**Problem statement**
Lay out the records as a numbered list, beginning at the line that has "Edit the surname field Петров" and stopping after the line that has "(x=485, y=244)". Skip blank lines and leave the pictures out.
[start Record extracts]
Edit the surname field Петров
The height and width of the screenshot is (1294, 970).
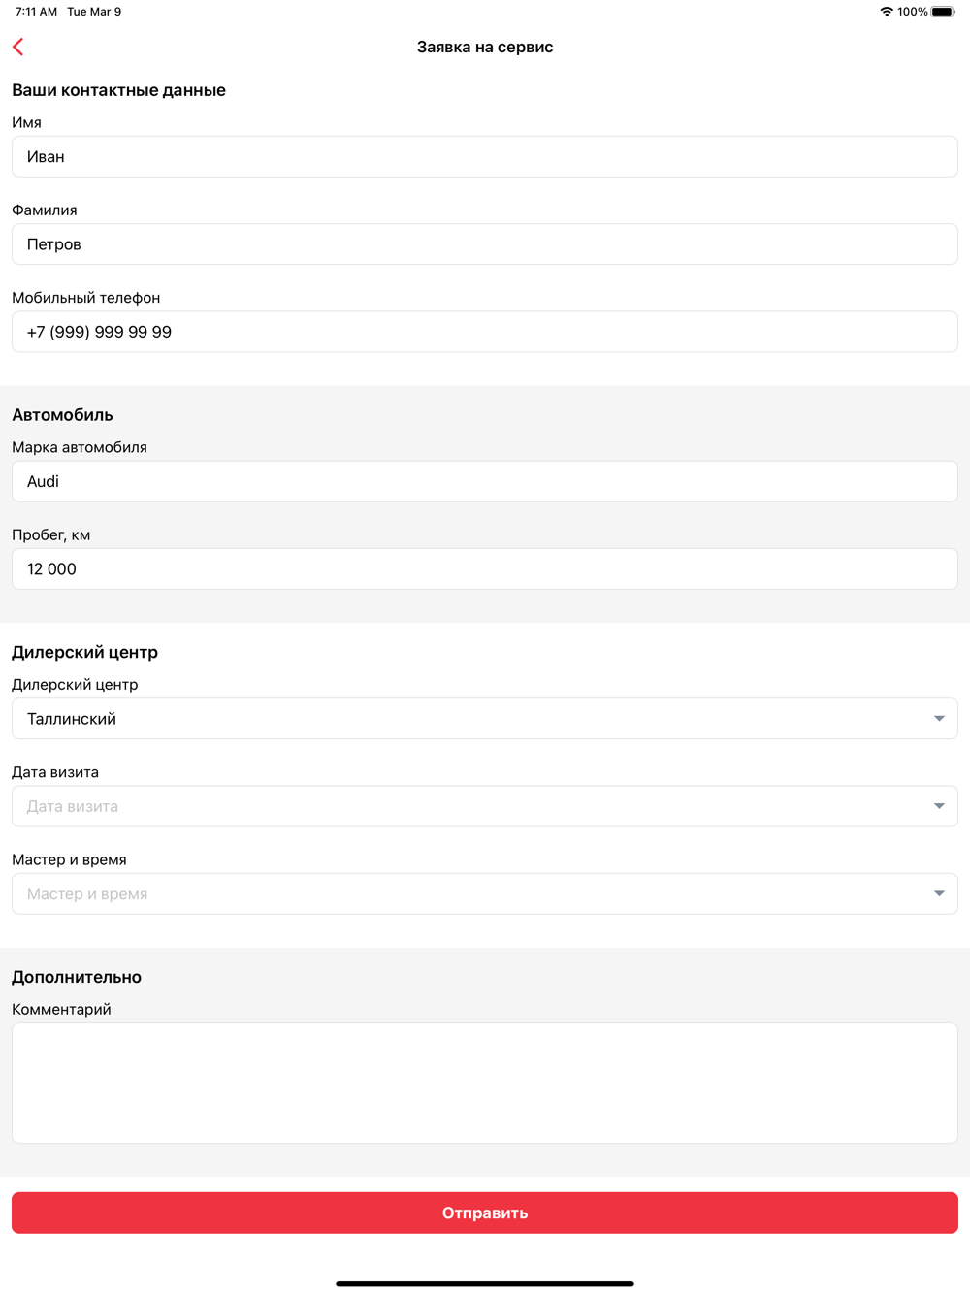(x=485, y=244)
[end Record extracts]
[start Record extracts]
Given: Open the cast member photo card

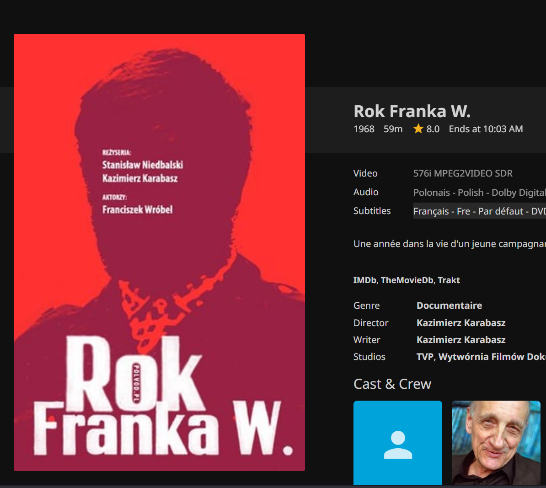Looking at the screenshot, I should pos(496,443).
[end Record extracts]
**Exercise result**
1. Edit the surname field Петров
2. The height and width of the screenshot is (1294, 970).
3. (x=485, y=244)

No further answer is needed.